*** Opening Input records ***

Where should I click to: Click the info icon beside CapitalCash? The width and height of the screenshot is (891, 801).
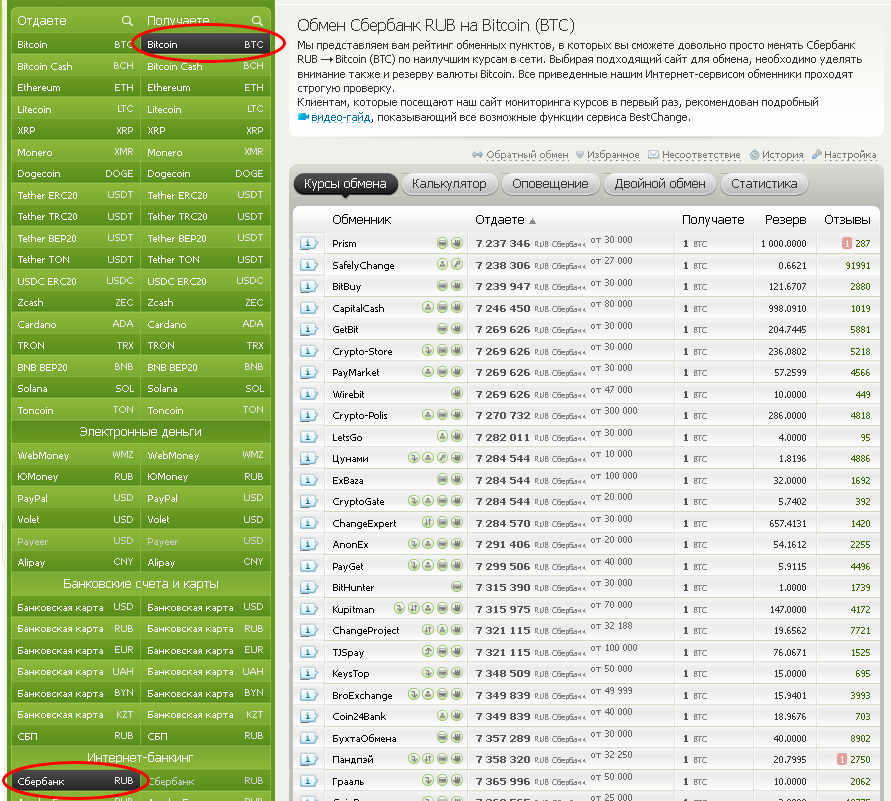point(309,309)
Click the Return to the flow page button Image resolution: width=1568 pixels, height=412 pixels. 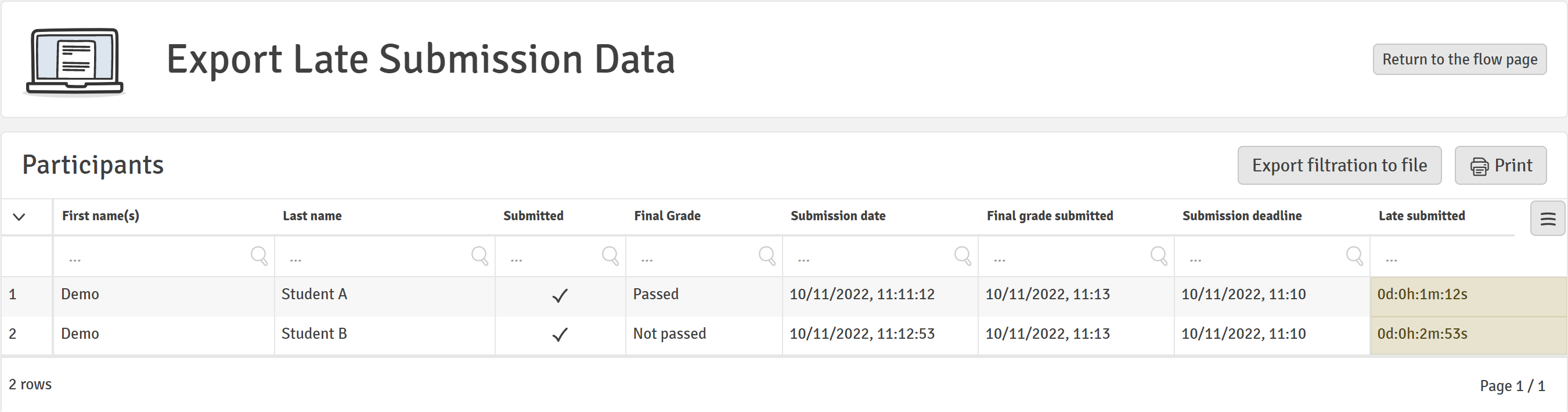pyautogui.click(x=1459, y=59)
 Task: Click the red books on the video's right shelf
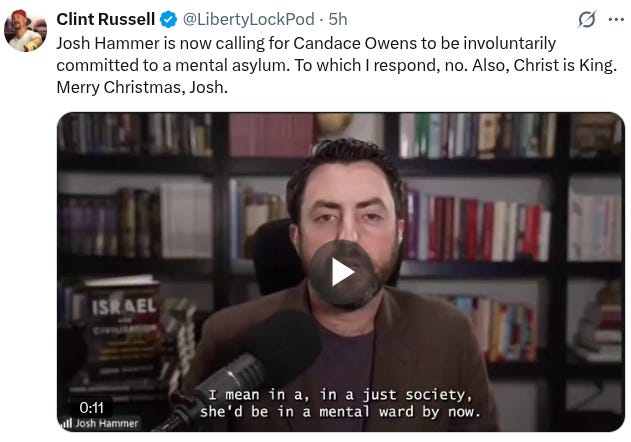tap(483, 229)

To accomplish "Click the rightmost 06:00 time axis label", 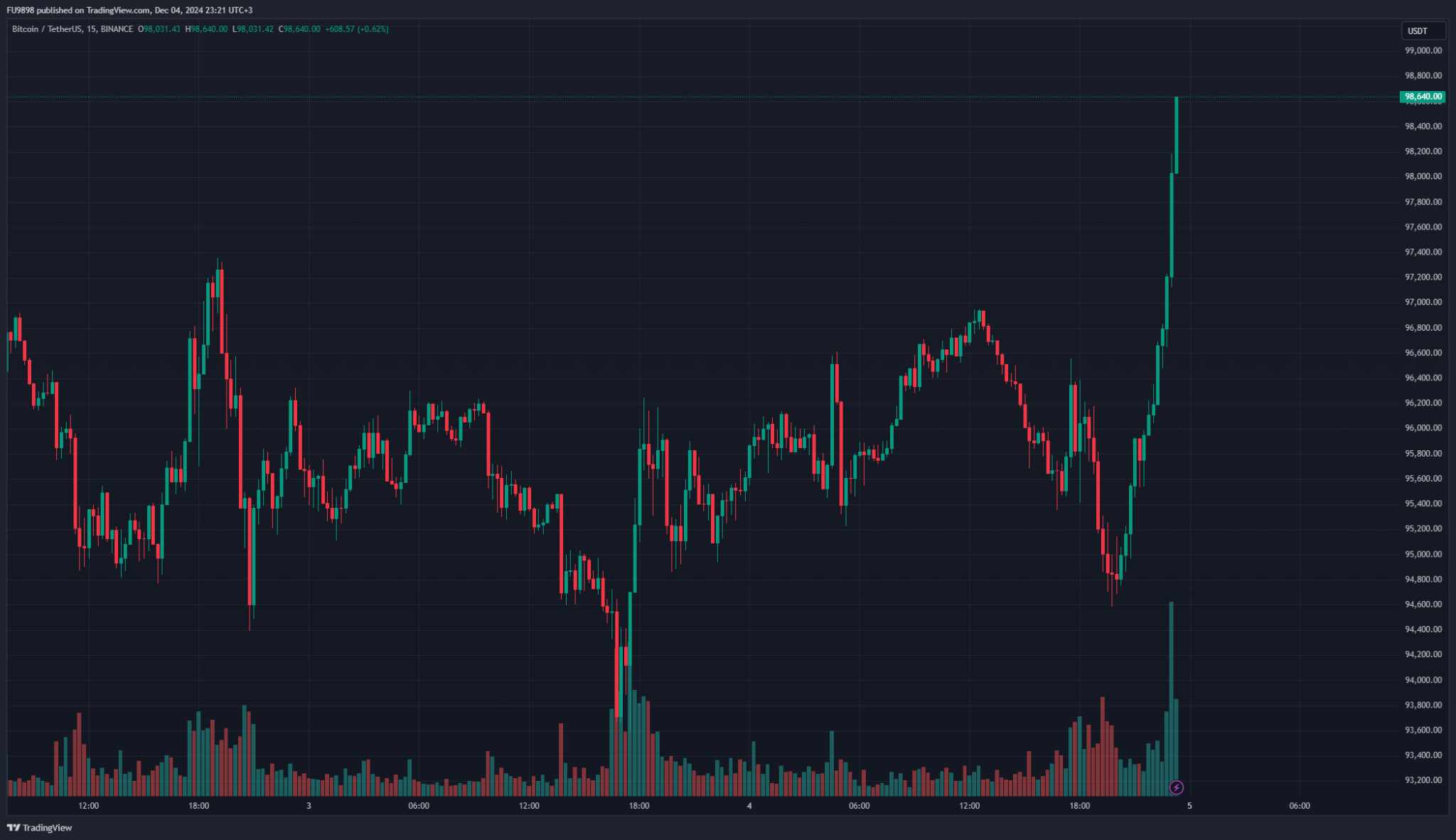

*** Closing Input records ***

Begin with the line that has "Task: Click the" and continue to the last line of the entries, printing each line exactly and nothing else; include both ends and skip the pictures.

 Task: Click the red books on the video's right shelf
tap(483, 229)

To accomplish "Click the rightmost 06:00 time axis label", 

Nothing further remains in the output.